L’OIBP est dans le renouvellement du marché du SEDIF ; mais une fuite des documents de réponse de Suez a été organisée au bénéfice de Veolia, selon des informations relayées par les médias. Le marché pourrait donc être annulé.
Le nettoyage de la voirie publique
Il est question (p. 111 du rapport du VEDIF) du tarif voirie publique, pour les usages d’arrosage et de lavage sur les routes et voies ouvertes à la circulation. Cette eau est facturée à moitié prix par rapport au tarif général de consommation.
Pour ce type d’usages, l’utilisation d’eau brute est-elle envisagée par Est Ensemble ?
Julie Tran précise qu’Est Ensemble se penche depuis longtemps sur le sujet, avec une première étude sur les ressources en eau non conventionnelles menée en 2018-2019, dont le service s’approprie les résultats aujourd’hui.

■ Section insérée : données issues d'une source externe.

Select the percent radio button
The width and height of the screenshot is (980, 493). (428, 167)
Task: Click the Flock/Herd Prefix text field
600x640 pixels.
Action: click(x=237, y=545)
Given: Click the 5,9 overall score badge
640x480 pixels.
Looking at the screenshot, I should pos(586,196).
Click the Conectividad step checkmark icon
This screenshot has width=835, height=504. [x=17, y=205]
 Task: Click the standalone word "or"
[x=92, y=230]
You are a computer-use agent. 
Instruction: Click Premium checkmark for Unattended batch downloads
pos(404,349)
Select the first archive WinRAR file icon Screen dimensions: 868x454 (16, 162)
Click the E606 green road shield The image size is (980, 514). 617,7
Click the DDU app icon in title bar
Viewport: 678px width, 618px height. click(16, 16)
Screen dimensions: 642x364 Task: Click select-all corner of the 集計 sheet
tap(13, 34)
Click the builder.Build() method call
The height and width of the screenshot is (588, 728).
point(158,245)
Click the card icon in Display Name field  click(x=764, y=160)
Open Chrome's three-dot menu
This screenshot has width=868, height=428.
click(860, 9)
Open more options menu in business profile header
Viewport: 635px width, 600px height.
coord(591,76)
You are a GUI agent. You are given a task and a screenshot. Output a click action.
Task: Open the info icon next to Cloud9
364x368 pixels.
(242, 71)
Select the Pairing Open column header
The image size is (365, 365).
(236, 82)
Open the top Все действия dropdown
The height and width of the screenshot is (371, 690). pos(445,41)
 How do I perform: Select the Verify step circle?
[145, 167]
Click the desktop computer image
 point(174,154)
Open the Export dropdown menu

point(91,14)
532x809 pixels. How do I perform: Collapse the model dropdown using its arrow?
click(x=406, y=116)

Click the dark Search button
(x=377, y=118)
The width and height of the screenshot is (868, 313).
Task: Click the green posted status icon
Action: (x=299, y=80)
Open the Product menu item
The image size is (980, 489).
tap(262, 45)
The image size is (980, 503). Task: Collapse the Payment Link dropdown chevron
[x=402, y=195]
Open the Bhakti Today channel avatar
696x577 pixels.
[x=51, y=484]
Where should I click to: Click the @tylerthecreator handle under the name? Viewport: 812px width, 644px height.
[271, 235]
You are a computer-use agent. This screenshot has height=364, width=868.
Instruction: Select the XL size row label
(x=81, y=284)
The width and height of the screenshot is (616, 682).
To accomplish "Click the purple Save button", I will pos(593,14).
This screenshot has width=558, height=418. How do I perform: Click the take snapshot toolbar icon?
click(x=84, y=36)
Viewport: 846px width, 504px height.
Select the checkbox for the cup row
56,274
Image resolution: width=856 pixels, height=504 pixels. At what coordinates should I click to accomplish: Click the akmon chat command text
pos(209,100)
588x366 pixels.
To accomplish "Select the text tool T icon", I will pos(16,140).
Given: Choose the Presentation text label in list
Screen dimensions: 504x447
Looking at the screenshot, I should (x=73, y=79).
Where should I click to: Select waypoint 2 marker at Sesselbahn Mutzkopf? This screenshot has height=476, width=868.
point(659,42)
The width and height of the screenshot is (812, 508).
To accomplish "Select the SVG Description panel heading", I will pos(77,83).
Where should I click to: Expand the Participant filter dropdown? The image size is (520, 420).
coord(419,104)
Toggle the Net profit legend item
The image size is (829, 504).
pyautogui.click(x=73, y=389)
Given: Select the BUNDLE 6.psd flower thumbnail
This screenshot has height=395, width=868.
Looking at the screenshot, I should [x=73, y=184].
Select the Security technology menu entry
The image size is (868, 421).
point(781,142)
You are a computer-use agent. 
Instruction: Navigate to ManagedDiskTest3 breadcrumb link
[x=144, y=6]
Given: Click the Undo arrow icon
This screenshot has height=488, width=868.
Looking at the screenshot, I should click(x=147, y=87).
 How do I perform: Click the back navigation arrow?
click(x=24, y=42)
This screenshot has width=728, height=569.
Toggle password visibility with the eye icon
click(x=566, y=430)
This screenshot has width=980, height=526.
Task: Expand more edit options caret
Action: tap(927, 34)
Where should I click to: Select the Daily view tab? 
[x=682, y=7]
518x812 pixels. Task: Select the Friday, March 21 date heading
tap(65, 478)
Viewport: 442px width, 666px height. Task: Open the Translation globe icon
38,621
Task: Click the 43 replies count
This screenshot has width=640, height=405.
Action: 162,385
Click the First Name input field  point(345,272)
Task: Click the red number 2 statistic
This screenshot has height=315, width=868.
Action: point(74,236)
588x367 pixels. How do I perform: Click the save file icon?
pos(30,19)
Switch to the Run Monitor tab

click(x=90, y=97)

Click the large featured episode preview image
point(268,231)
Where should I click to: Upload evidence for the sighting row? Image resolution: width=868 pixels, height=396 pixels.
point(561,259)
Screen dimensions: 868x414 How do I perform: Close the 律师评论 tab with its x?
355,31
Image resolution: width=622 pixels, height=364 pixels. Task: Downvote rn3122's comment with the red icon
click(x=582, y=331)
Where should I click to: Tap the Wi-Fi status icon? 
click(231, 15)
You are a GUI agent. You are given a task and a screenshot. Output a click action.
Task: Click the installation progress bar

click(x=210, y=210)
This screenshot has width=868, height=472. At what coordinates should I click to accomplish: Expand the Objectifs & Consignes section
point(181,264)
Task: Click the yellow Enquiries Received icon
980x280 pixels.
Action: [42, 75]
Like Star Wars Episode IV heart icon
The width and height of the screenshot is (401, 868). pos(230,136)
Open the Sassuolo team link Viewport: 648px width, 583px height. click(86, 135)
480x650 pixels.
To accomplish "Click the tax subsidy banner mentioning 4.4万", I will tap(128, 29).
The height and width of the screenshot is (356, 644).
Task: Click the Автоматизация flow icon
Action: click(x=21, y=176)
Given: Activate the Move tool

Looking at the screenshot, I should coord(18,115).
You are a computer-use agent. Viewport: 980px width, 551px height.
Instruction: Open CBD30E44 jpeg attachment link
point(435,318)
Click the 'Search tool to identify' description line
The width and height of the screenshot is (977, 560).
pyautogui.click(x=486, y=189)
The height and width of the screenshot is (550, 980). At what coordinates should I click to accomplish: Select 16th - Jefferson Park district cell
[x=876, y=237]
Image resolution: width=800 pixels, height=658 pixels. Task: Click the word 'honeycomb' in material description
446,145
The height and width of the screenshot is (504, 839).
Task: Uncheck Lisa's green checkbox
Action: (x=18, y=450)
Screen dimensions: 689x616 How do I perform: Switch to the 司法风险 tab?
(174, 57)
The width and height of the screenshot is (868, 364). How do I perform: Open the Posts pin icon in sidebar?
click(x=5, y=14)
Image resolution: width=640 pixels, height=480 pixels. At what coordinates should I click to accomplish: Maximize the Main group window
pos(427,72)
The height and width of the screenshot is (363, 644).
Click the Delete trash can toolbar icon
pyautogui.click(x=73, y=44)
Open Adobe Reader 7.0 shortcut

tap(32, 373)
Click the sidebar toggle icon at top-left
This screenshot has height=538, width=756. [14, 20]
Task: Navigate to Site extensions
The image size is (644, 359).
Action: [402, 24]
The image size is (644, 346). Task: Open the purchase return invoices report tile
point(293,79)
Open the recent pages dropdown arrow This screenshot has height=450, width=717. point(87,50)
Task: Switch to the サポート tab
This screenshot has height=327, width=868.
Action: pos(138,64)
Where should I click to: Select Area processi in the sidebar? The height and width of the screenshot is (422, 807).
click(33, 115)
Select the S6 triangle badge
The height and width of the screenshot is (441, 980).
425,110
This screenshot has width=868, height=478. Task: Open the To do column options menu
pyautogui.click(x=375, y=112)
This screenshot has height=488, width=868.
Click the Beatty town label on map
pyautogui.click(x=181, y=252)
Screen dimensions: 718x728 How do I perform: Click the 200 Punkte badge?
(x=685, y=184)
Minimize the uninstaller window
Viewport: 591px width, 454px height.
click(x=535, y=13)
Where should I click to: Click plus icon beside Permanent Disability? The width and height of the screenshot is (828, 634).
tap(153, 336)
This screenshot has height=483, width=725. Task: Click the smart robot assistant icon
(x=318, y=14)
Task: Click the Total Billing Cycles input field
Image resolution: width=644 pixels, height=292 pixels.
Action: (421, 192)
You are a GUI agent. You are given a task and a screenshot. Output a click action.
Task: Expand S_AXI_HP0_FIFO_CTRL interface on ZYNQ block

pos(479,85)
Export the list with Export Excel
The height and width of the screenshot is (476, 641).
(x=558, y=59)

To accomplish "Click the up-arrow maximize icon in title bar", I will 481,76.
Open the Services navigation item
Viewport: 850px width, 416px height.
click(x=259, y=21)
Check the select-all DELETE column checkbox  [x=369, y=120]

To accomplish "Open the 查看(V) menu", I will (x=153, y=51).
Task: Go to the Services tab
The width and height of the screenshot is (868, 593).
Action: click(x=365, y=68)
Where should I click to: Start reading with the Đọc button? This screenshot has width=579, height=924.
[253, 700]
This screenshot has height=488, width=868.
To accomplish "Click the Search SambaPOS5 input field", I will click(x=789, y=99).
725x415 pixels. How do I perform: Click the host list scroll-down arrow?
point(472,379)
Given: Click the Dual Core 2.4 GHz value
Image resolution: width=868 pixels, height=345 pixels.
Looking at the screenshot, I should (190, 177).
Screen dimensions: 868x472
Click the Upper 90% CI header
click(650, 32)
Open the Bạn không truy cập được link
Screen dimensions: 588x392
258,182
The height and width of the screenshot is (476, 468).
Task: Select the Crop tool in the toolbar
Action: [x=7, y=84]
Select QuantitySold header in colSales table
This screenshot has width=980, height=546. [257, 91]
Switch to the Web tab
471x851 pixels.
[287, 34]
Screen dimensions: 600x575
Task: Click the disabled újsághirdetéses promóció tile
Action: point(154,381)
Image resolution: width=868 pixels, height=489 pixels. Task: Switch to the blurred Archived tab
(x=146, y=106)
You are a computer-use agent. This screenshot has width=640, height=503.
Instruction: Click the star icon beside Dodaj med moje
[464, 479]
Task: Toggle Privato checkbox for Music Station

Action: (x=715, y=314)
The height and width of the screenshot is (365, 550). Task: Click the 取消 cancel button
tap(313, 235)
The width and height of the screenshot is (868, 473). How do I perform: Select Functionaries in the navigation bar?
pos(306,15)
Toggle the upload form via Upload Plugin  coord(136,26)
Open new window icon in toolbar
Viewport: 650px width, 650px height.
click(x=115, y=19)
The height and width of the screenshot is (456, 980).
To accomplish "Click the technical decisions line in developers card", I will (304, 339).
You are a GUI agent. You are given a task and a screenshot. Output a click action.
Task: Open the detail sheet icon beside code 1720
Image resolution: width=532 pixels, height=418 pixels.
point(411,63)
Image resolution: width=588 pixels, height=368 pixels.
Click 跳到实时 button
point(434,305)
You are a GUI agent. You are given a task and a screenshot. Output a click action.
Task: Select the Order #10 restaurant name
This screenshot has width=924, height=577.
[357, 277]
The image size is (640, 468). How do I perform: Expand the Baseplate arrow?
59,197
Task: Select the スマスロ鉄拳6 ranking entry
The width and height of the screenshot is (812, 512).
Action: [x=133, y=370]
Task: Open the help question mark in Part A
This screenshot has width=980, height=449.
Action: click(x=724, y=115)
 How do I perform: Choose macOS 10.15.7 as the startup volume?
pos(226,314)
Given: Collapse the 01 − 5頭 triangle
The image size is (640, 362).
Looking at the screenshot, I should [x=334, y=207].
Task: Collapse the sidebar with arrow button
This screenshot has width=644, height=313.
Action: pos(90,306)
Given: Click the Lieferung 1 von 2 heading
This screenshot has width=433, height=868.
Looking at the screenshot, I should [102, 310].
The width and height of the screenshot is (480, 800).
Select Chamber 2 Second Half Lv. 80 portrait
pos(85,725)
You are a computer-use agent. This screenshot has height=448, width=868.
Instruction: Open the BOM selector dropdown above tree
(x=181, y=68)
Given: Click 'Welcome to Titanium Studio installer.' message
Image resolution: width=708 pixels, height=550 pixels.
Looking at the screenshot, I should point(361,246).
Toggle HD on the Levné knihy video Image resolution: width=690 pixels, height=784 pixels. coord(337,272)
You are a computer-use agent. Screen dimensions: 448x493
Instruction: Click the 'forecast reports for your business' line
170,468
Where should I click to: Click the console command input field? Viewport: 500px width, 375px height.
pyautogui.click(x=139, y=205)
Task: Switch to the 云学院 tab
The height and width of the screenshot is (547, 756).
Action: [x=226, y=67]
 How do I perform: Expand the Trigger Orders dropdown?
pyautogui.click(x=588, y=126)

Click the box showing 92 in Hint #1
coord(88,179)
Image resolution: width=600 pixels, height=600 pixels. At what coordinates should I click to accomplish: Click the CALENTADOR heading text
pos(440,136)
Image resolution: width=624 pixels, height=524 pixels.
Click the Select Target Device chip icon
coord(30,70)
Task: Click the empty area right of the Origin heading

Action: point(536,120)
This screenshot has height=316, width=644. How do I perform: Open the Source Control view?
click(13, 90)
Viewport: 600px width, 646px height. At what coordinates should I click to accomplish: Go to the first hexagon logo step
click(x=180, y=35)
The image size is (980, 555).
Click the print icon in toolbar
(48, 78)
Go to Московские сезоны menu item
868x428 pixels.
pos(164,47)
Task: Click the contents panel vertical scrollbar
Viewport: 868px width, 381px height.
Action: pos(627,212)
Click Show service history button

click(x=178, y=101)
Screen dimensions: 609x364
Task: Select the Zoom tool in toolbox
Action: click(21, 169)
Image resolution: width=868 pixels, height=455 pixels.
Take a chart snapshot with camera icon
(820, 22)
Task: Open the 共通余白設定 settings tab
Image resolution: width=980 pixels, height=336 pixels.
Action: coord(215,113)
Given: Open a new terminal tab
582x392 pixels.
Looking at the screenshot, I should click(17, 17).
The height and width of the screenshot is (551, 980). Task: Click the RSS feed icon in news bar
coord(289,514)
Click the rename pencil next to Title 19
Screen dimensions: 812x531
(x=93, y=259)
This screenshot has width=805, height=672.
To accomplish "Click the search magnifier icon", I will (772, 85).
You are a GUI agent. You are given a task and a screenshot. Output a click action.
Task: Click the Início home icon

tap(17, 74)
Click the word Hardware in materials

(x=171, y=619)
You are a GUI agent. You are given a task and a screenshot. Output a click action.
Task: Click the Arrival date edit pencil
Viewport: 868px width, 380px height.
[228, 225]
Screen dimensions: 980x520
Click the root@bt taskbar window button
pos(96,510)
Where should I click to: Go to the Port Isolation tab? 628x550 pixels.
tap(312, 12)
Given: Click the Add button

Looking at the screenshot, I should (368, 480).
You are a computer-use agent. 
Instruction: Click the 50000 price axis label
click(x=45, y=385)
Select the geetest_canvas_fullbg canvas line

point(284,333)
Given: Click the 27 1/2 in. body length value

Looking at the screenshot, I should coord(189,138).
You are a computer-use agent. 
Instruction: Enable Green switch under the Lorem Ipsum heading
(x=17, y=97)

Il existe plusieurs solutions pour aller chercher de l’eau brute : via le Canal de l’Ourcq, par le biais d’Eau de Paris, qui pourrait étendre son réseau d’eau non potable en frange de nos territoires ; il y a également des nappes perchées ou les eaux d’exhaure des stations de la RATP.
La tarification de l’eau et de l’assainissement
(P. 112-115 du rapport de VEDIF)
L’écart s’est creusé entre Est Ensemble et le SEDIF à partir du 1er janvier 2023: 1,4318€/m3 à Est Ensemble contre 1,5218€/m3 au SEDIF. Est Ensemble n’a pas augmenté son tarif alors que le SEDIF l’a augmenté de 21,5%!
La redevance d’assainissement à Est Ensemble (qui comprend une part Est Ensemble, une part Conseil départemental du 93 et une part SIAAP) est plus élevée que la moyenne de la redevance d’assainissement dans les territoires desservis par le SEDIF. C’est dû essentiellement au fait que la redevance du SIAAP est plus faible dans les départements de grande couronne (77, 78 et 92).
Des dépenses d’énergie en baisse ?
Dans les charges mentionnées par le rapport de VEDIF apparaît une très forte baisse des dépenses d’énergie de 37,6% (p. 125):
les dépenses d’énergie (9 770 k€), en baisse de 3 678 k€
Cela nous semble très étonnant dans le contexte actuel. Jean-Claude Oliva partage cette perplexité et souligne qu’une des principales justifications des hausses de tarifs de l’eau et de l’assainissement en début d’année 2023 était précisément la hausse des coûts de l’énergie !
Les services d’Est Ensemble n’ont pas de réponse sur ce point qui concerne VEDIF.
Des contentieux en hausse!
Le rapport du VEDIF fait état d’une forte hausse des frais honoraires actes et contentieux. À quoi est-ce lié ?
Les services d’Est Ensemble n’ont pas de réponse sur ce point, qui concerne le VEDIF.
Les fabuleux résultats de VEDIF
En 2022, la différence entre les produits (505 981 K€ ) et les charges (482 803 K€) de VEDIF était de 23,178 millions euros. Contre 491 944 – 470 611 K€, soit 21,333 millions de résultats en 2021, soit une progression de 7,96 % d’une année sur l’autre. Qui dit mieux?
Compte tenu de ces résultats très élevés et en forte progression (et de la baisse de sa facture d’énergie) en 2022, pourquoi Veolia a-t-il augmenté ses tarifs de 5,5% au 1er janvier 2023 ?
Jean-Claude Oliva ne s’explique pas non plus cette hausse des tarifs pour les usagers domestiques, à laquelle Est Ensemble a échappé côté SEDIF, mais pas côté VEDIF.